Lectures

Capitalisme ou démocratie ? L'alternative du XXIe siècle
Marc Fleurbaey.
Paris, Grasset, 2006, coll. "Nouveau collège de philosophie", 220 pages
ISBN : 2-246-69521-X

Puisque le marché a fait ses (bonnes) preuves, Marc Fleurbaey en appelle à une nouvelle social-démocratie passant par une redéfinition des principes de base, qu'il s'agisse de l'égalité des chances, de la redistribution ou de la règle de vote. Économie de marché et démocratie doivent se conjuguer pour éradiquer les situations capitalistes caractérisées par des relations autoritaires.

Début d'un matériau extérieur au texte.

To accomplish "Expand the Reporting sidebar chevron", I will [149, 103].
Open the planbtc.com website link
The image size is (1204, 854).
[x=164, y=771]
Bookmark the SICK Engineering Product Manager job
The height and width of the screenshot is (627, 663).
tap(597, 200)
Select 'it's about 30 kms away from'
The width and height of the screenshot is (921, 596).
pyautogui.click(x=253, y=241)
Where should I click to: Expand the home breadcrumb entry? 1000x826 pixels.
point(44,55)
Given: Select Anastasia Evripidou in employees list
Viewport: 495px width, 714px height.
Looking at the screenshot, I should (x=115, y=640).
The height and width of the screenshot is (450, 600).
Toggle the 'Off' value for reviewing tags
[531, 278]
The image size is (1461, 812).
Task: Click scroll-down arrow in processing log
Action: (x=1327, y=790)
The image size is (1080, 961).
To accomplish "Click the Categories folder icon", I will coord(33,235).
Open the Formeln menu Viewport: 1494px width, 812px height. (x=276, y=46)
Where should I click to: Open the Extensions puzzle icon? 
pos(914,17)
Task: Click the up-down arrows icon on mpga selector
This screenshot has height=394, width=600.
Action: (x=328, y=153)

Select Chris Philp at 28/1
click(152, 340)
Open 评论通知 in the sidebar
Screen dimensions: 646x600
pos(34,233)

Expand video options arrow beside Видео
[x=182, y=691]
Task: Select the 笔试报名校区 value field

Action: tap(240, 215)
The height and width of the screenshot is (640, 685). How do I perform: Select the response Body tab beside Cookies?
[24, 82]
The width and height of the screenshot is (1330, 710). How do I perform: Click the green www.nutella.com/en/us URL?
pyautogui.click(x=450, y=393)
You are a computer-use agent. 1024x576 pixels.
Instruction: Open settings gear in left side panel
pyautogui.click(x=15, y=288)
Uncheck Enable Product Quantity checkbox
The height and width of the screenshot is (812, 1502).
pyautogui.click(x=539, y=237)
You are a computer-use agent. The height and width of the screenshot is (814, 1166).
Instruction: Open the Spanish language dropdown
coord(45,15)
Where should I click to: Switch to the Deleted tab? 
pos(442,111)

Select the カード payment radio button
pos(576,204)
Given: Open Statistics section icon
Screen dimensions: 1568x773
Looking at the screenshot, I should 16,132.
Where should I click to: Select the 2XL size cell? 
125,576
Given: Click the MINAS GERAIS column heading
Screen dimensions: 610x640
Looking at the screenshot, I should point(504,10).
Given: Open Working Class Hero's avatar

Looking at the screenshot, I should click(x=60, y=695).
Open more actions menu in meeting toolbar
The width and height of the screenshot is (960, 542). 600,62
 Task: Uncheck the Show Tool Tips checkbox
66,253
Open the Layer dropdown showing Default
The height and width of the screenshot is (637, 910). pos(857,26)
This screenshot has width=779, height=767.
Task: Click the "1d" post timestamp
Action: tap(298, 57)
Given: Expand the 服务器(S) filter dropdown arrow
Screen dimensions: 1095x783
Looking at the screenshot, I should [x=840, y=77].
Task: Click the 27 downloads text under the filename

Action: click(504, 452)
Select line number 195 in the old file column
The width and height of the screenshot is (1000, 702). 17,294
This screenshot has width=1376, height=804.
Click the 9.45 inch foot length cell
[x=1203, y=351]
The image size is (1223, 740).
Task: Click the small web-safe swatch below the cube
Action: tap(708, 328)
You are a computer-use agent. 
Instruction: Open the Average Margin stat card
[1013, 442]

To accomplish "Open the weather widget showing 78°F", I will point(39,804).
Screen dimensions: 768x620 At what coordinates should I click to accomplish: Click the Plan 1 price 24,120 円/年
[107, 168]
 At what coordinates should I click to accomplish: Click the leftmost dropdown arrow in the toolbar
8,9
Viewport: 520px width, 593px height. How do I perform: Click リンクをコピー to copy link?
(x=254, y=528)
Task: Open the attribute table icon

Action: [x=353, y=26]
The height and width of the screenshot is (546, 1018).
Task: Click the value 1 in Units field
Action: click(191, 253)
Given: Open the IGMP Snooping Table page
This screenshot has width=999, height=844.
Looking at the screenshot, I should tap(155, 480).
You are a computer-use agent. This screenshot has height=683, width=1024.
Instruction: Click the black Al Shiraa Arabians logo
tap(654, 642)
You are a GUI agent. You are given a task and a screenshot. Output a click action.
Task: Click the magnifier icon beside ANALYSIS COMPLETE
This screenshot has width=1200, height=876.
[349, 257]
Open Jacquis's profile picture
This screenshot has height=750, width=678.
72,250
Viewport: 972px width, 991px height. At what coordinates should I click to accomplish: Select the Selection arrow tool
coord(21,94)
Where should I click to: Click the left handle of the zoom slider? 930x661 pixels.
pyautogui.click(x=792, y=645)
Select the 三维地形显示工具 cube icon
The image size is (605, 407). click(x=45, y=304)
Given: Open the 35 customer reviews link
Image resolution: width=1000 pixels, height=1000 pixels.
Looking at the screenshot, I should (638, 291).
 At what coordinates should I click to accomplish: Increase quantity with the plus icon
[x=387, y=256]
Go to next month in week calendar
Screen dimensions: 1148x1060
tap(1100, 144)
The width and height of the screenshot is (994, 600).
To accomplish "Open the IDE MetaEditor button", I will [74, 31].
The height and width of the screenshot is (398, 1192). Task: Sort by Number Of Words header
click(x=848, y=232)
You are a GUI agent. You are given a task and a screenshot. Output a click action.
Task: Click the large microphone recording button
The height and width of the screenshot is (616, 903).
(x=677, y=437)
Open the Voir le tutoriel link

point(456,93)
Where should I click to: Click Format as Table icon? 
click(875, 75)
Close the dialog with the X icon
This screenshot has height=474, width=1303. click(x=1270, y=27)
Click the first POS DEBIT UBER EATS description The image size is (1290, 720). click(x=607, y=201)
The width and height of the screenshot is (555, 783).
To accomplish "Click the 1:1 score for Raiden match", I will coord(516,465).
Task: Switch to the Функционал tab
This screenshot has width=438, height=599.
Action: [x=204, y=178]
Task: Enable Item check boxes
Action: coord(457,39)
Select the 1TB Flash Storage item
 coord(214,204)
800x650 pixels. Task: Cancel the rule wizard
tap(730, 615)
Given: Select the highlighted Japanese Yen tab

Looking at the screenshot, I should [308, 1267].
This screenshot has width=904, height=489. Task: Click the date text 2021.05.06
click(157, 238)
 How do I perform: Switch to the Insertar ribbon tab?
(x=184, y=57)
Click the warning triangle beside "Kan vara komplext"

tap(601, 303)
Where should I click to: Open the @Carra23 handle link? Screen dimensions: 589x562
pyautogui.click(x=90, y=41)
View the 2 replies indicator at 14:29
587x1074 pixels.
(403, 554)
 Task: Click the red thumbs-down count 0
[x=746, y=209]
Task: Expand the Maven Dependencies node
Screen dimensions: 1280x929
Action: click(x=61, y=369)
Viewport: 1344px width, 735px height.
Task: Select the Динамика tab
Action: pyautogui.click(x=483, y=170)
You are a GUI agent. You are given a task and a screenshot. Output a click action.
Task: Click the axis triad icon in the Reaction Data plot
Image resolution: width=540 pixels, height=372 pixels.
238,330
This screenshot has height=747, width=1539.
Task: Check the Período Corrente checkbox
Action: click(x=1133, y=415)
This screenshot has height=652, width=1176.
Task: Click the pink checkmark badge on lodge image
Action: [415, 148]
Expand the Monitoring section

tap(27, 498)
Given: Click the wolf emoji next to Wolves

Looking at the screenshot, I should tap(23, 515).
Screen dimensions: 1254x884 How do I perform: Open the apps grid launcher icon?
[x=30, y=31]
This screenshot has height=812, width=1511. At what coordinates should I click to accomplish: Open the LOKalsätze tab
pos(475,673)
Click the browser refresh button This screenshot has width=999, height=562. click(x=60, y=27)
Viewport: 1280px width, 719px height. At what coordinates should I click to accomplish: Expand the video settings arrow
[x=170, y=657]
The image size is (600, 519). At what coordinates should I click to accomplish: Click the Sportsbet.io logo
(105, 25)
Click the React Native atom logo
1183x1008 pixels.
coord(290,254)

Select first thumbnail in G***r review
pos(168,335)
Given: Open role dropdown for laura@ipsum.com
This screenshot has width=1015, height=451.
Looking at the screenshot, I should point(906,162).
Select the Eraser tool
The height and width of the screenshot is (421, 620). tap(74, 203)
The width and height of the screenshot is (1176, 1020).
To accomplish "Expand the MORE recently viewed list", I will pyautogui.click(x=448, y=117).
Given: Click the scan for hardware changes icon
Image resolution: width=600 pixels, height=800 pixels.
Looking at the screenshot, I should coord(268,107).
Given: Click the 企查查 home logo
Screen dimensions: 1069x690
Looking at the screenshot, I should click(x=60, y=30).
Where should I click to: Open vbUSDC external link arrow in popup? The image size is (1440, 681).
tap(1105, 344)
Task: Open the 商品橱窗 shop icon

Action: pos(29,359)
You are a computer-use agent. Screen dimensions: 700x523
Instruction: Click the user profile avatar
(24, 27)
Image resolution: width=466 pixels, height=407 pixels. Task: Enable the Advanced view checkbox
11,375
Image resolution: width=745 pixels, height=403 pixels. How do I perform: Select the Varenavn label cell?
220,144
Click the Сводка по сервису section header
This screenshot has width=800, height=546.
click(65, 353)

Économiste et philosophe, Marc Fleurbaey affirme le besoin spontané d'autonomie et de dignité des êtres humains comme la pulsion naturelle de l'homme depuis toujours. C'est sur la base de cette "anthropologie" qu'il fait de la démocratie le vecteur du dépassement du capitalisme (exploiteur). Au lieu de prendre les accents révolutionnaires du marxisme, l'auteur affirme que le marché, "horizon indépassable" car il a montré son efficacité, est démocratique par essence, c'est-à-dire que l'économie de marché est adaptée à un idéal de justice en termes d'autonomie individuelle. S'inspirant des Rawls, Dworkin et Sen, il dénonce le mythe de l'équité comme concept "plus juste" que celui d'égalité. Il entend alors montrer que l'égalité des chances n'épuise pas la question puisqu'elle peut s'accompagner des plus grandes inégalités possibles au "bout du compte". Autrement dit, l'égalité des résultats est à prendre au sérieux et, ainsi, de substituer à l'égalité des chances l'égalité d'autonomie afin que chaque individu puisse avoir accès de manière égale aux opportunités, c'est-à-dire que chacun soit capable de les saisir. On comprend aussi son propos contre le mythe des contrats avec des parties faussement égalitaires, comme une partie du droit d'ailleurs le reconnaît via des clauses de sauvegarde en faveur du "plus faible". Politiquement, il redéfinit également la règle : toute décision doit être prise par ceux qu'elle concerne et le pouvoir de décision doit être réparti en proportion des intérêts en jeu. Le principe de proportionnalité remplace donc celui d'égalité, ce qui limiterait la tyrannie de la majorité et lèverait une bonne partie du paradoxe de Condorcet. Ajoutons que l'auteur fait des propositions permettant de résoudre le problème des comparaisons interpersonnelles, point essentiel pour qui veut dépasser l'égalité formelle et qui considère que le bien commun est définissable, sans passer par les professionnels de la politique.

Cet ouvrage fourmille de propositions à débattre, entre l'analyse stricto sensu et l'engagement politique. Au-delà des accents populistes, l'auteur n'hésite pas à interroger certaines évidences, échappant ainsi au "politiquement correct".

Pour tous ceux qui veulent aller plus loin que les "débats de société" en passant par les travaux d'intellectuels reconnus sans pour autant renoncer à faire des propositions politiques au nom de leur éthique de conviction.

Charles Henry, professeur de SES au lycée du Parc de Vilgénis à Massy (91).